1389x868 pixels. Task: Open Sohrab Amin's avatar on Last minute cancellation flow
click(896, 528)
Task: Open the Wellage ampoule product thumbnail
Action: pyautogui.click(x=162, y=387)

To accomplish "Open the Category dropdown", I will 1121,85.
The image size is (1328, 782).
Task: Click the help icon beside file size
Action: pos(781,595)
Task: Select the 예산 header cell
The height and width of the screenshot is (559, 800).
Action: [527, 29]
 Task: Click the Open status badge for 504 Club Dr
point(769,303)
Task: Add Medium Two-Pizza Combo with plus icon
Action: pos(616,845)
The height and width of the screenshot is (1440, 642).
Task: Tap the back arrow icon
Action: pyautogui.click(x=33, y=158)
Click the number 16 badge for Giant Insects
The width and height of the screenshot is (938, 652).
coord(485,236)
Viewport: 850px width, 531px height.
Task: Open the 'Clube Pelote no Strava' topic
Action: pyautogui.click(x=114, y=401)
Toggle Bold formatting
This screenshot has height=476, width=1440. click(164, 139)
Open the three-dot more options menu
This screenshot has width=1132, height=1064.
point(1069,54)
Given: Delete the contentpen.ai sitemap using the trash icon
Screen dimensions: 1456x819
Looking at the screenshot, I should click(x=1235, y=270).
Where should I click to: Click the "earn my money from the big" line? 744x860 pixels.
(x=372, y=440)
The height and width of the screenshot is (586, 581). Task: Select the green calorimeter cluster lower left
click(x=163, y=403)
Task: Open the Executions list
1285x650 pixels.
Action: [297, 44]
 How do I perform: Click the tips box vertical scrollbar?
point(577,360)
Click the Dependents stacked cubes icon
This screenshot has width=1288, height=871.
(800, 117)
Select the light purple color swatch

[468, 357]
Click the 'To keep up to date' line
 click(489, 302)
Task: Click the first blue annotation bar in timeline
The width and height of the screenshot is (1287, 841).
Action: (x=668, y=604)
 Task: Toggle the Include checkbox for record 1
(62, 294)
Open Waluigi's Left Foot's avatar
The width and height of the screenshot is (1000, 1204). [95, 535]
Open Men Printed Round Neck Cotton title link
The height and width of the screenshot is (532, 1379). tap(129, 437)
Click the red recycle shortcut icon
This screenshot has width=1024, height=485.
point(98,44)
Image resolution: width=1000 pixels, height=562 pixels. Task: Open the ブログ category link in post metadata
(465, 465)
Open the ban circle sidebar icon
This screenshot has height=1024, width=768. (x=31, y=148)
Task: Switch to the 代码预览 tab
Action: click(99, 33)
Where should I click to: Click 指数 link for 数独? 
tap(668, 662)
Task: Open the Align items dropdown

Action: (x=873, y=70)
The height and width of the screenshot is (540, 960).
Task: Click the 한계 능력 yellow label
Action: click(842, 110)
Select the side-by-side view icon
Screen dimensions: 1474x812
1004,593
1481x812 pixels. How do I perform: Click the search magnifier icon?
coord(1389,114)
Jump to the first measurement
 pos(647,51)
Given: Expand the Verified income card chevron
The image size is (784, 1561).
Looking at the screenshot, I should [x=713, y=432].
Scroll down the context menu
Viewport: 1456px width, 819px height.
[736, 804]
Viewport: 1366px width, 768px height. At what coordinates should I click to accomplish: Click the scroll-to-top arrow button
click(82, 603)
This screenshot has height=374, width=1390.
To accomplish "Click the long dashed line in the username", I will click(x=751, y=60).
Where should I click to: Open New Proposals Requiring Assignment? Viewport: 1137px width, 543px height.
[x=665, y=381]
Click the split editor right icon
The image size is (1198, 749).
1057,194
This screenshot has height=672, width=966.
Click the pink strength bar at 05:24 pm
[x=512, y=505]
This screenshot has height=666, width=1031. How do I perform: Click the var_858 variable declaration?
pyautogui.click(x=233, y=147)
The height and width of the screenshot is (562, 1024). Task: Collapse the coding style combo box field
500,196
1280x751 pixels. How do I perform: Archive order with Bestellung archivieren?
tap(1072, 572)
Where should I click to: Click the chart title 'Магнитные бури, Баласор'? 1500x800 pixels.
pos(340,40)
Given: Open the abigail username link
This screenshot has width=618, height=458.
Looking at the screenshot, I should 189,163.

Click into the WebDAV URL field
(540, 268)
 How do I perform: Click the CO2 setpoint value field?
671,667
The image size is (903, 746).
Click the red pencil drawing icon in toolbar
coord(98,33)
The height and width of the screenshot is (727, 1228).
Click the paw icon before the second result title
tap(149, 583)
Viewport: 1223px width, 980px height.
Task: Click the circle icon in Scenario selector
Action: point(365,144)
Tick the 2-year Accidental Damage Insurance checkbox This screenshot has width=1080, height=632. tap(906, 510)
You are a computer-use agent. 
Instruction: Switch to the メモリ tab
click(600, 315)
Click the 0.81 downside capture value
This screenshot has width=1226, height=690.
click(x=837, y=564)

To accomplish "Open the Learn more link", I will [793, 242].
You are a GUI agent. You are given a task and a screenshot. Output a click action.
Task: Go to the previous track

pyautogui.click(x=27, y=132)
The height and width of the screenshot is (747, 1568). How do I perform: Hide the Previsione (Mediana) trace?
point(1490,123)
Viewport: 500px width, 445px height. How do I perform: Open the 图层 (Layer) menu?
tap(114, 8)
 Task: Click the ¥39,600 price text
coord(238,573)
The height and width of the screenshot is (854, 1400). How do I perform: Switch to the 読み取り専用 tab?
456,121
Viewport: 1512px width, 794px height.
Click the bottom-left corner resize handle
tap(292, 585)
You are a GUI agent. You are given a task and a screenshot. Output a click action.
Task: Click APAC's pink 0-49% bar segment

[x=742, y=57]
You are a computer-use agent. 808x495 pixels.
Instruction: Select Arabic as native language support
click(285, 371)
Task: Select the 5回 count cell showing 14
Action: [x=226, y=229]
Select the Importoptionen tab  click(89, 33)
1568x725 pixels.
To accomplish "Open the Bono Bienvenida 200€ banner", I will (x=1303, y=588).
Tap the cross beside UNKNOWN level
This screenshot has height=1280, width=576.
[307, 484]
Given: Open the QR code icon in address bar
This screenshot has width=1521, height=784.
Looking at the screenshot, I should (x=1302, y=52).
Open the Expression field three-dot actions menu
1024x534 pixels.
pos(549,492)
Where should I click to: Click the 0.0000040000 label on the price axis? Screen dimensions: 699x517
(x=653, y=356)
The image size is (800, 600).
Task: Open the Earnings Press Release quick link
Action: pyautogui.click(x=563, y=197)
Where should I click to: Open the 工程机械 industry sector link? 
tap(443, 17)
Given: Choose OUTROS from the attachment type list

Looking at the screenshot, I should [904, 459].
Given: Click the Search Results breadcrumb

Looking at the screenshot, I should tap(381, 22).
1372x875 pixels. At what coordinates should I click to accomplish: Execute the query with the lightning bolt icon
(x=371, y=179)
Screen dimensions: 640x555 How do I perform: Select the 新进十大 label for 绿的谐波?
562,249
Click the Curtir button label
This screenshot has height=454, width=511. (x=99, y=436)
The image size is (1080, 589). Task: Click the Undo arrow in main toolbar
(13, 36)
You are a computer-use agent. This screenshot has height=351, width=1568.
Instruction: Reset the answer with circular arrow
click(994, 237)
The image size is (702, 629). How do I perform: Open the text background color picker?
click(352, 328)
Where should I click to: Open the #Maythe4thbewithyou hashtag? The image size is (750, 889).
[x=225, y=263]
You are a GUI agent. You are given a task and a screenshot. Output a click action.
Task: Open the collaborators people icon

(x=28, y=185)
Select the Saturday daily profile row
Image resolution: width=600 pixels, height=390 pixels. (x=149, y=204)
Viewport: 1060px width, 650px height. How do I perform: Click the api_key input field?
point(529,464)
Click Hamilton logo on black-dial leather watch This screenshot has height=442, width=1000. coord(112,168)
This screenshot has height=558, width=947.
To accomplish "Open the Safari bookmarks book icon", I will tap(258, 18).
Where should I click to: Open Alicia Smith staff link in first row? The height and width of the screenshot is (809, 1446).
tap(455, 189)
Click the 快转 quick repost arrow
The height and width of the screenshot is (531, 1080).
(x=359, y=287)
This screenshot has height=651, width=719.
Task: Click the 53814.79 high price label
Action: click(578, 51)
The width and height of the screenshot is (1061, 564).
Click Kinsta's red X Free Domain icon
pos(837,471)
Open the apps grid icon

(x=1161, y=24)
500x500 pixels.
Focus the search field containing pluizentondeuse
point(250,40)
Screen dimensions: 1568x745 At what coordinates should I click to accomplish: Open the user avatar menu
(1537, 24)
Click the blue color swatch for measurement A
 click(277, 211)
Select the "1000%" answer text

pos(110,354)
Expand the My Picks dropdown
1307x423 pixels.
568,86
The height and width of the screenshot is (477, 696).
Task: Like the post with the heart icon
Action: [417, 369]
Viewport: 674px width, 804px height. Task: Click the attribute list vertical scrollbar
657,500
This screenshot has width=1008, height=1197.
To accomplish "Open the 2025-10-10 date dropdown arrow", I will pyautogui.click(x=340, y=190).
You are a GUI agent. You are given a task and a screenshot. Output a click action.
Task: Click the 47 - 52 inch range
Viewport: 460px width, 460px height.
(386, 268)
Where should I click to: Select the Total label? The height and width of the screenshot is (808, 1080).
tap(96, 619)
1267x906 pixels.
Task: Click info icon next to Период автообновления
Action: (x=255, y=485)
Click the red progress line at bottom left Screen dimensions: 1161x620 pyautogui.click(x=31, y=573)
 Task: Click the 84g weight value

■ ■ ■ ■ ■ ■ ■

THE TASK:
Transcribe, exactly and without additions, the lines of the records above, beginning with the line that contains "Click the bottom-left corner resize handle" and ending with the line that contains "1568x725 pixels.", both included.

RESPONSE BOX:
Click the bottom-left corner resize handle
tap(292, 585)
You are a GUI agent. You are given a task and a screenshot. Output a click action.
Task: Click APAC's pink 0-49% bar segment

[x=742, y=57]
You are a computer-use agent. 808x495 pixels.
Instruction: Select Arabic as native language support
click(285, 371)
Task: Select the 5回 count cell showing 14
Action: [x=226, y=229]
Select the Importoptionen tab  click(89, 33)
1568x725 pixels.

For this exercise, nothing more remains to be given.